START Dataset excerpts

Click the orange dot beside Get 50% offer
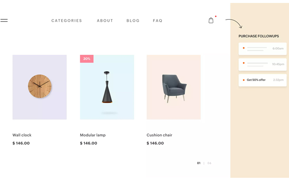The width and height of the screenshot is (289, 180). pos(244,80)
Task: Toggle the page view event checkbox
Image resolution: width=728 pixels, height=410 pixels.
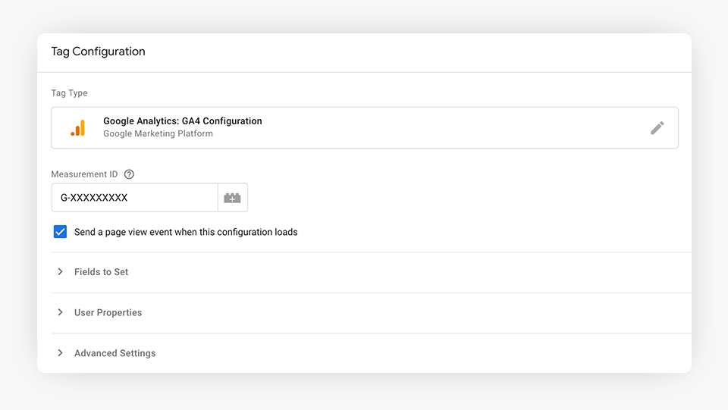Action: [x=61, y=232]
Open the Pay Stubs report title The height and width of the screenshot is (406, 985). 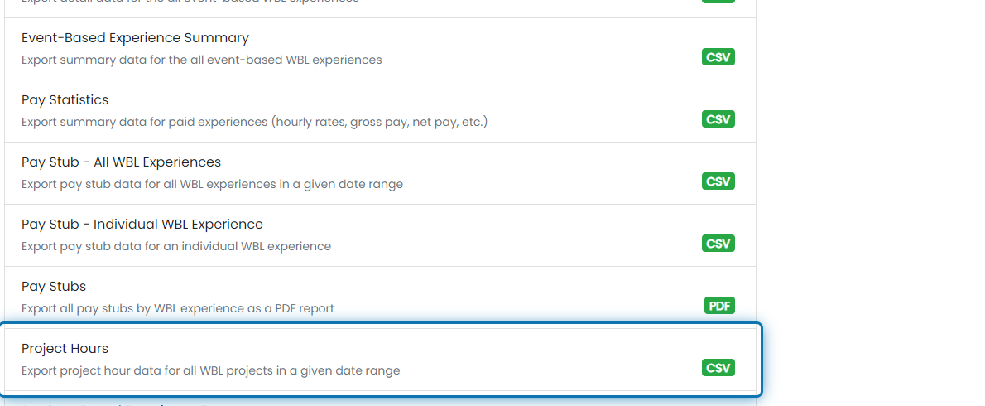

END Dataset excerpts

_Exercise:_
Set down the line containing "Image resolution: width=728" and every line after it up to the end of the material, exactly as written, but not the pictures.

_Task result:_
Image resolution: width=728 pixels, height=410 pixels.
Action: [x=61, y=232]
Open the Pay Stubs report title The height and width of the screenshot is (406, 985). 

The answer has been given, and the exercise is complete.